Immune-mediated necrotizing myopathy due to statins exposure / L. Villa, A. Lerario, S. Calloni, L. Peverelli, C. Matinato, F. DE Liso, F. Ceriotti, R. Tironi, M. Sciacco, M. Moggio, F. Triulzi, C. Cinnante. - In: ACTA MYOLOGICA. - ISSN 1128-2460. - 37:4(2018 Dec), pp. 257-262.

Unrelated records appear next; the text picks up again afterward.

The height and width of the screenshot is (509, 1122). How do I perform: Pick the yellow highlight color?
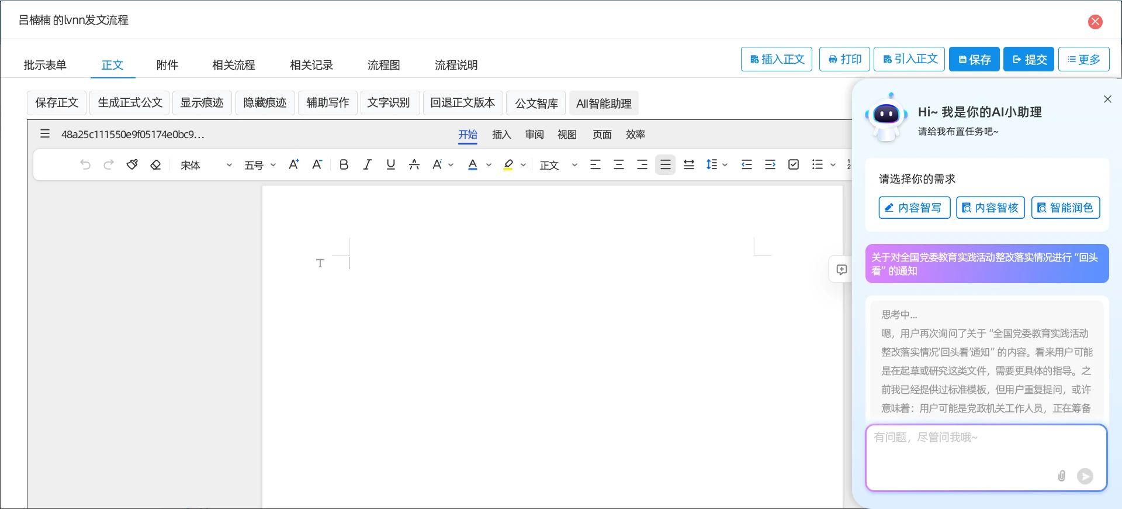(x=508, y=165)

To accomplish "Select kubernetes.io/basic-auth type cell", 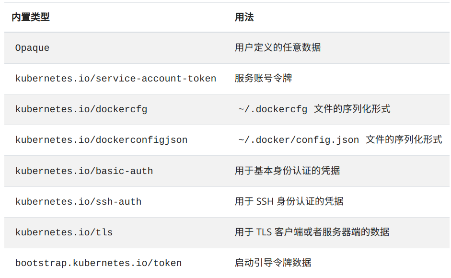I will pyautogui.click(x=84, y=171).
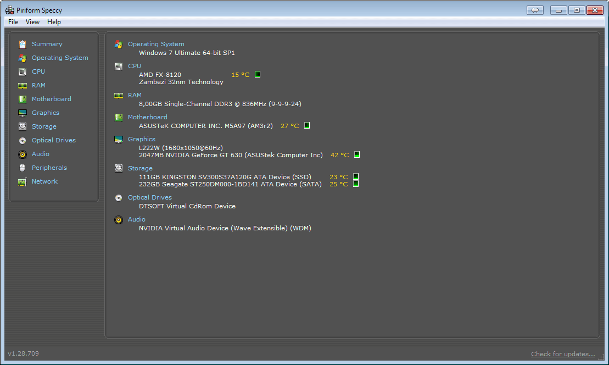This screenshot has width=609, height=365.
Task: Click the CPU temperature indicator next to 15 °C
Action: pos(258,74)
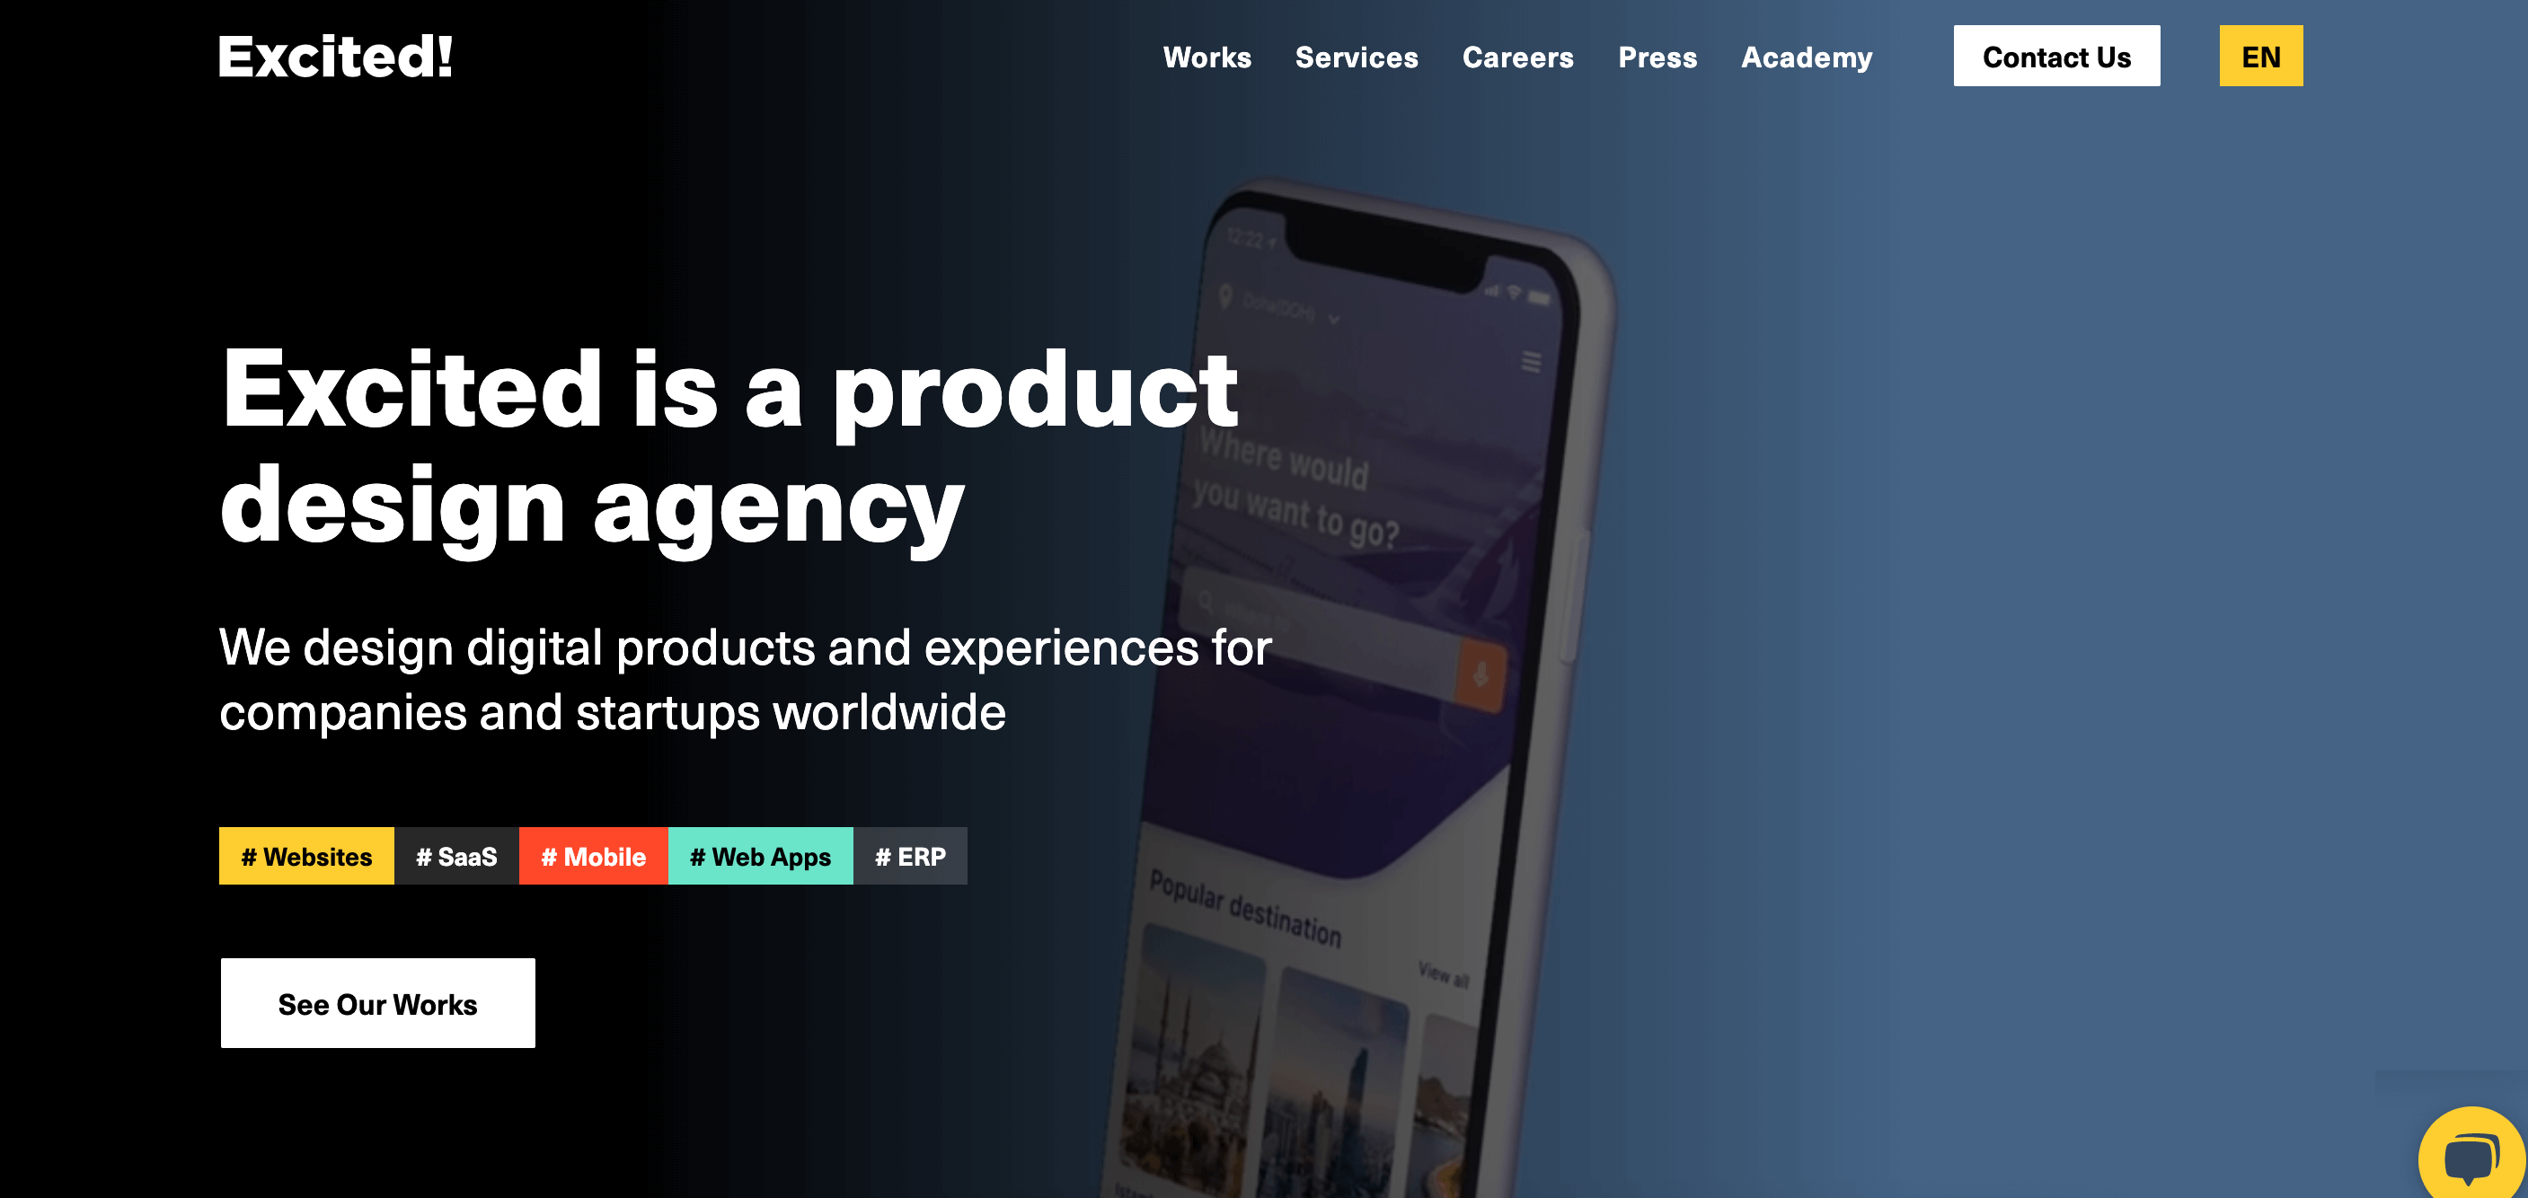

Immune-mediated necrotizing myopathy due to statins exposure

Villa, Luisa^Primo;A. Lerario;S. Calloni;L. Peverelli;Matinato, Caterina;F. DE Liso;Ceriotti, Ferruccio;Tironi, Roberto;Sciacco, Monica;Moggio, Maurizio;F. Triulzi^Penultimo;C. Cinnante^Ultimo

2018

Abstract

Statin-induced necrotizing autoimmune myopathy (IMNM) is an autoimmune disorder induced by anti-3-hydroxy-3-methylglutaryl-coenzyme-A reductase (anti-HMGCR) antibodies. We performed a retrospective clinical, histological, and radiological evaluation of 5 patients with a 3-year therapeutic follow-up. All patients used statins and then experienced proximal weakness that persisted after drug cessation. Muscle biopsies revealed a primary necrotizing myopathy without inflammatory infiltrates. All patients required immunomodulant combination therapy to achieve clinical remission. Magnetic resonance imaging (MRI) showed the presence of edema in the medial gastrocnemius, posterior and central loggia of the thigh, posterior loggia of the arm, and the infraspinatus and subscapularis muscles, as well as extensive inflammation of the subcutaneous tissues and muscolaris fasciae. Serum analysis, muscle biopsy, and MRI are fundamental for IMNM diagnosis and follow-up. The growing use of statins in the general population raises the importance of acquaintance with this disease in clinical practice.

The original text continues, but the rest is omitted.